Name
Microarray::DataMatrix - abstraction to matrices of microarray data
Abstract and Overall Logic
Note : This documentation is for Developers only. Clients of concrete subclasses of this package should have no need to consult this documentation, as the API for those subclasses should be fully documented as part of those subclasses.
dataMatrix provides an abstract superclass for a collection of abstract classes pertaining to dealing with matrices. Only in the context of the those other classes is baseDataMatrix useful and meaningful. baseDataMatrix itself provides protected methods for certain primitive operations that can be used by its subclasses, and public methods for which it is required that its immediate subclasses have the same underlying structure to deal with their dataMatrix, such as which rows and columns have not yet been filtered out.

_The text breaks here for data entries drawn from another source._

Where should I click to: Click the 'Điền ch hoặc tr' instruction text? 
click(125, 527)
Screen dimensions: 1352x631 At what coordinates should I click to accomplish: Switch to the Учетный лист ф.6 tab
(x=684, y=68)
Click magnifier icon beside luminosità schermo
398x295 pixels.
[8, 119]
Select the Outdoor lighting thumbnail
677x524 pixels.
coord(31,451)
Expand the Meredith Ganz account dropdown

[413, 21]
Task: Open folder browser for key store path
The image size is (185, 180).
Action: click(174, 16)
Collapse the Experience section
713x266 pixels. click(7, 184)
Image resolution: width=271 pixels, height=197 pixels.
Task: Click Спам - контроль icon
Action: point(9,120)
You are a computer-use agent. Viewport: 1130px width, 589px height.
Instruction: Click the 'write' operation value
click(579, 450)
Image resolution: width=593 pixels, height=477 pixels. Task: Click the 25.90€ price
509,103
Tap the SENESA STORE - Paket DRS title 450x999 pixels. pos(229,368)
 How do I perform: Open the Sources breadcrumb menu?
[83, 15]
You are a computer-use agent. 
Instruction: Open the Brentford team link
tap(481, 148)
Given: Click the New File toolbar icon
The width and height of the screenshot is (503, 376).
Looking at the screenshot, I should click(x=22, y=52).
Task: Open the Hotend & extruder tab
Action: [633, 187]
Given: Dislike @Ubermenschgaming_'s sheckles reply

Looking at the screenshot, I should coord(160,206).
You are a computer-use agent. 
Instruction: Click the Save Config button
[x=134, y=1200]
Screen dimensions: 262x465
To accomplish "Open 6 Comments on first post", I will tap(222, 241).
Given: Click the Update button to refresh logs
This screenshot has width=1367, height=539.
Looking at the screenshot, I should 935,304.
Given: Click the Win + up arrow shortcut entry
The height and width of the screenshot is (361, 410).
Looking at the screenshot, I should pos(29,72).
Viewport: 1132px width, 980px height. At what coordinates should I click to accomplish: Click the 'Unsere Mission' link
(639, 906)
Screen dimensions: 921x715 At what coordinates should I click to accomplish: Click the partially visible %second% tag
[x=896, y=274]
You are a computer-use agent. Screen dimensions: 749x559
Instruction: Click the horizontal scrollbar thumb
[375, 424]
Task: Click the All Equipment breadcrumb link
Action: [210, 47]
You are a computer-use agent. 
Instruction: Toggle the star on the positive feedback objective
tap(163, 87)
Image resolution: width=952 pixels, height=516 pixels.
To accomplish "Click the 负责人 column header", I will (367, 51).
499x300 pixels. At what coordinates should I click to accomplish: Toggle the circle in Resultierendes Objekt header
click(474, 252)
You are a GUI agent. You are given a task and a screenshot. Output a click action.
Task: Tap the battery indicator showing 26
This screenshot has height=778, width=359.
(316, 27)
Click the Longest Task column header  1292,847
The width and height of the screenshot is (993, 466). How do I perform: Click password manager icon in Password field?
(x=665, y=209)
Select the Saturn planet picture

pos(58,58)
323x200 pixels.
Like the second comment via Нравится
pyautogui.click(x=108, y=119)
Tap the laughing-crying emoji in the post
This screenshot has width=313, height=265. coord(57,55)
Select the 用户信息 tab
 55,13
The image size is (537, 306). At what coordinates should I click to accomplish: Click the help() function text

The collection of classes are structured like this:
dataMatrix
/\
/ \
/ \
ISA / \ ISA
/ \
/ \
/ \
smallDataMatrix bigDataMatrix
\ /
\ /
\ /
\ /
CanBeA \ / CanBeA
\ /
\ /
\ /
anySizeDataMatrix
|
| ISA
|
------------------ - - - - - -
| | |
| | |
| | |
concreteClassA concreteClassB concreteClassX
anySizeDataMatrix provides an abstraction to a dataMatrix whose contents may or may not fit into memory. An object will inherit dynamically, at construction time, from either small- or bigDataMatrix, which know how to deal with a matrix of a particular size. anySizeDataMatrix itself is an abstract class, and will be subclassed by concrete classes dealing with a particular file type of data, which they know how to parse, for example a pclFile. Because development of dataMatrix, smallDataMatrix, bigDataMatrix and anySizeDataMatrix was done as a collection of classes, they are somewhat more intimate with each other than say a concrete subclass of anySizeDataMatrix would be with anySizeDataMatrix itself. While the subclasses do stick to the API, and respect the privacy of attributes and methods, the API was developed simultaneously with the subclasses that were using it. Thus it may not be the cleanest API in the world.....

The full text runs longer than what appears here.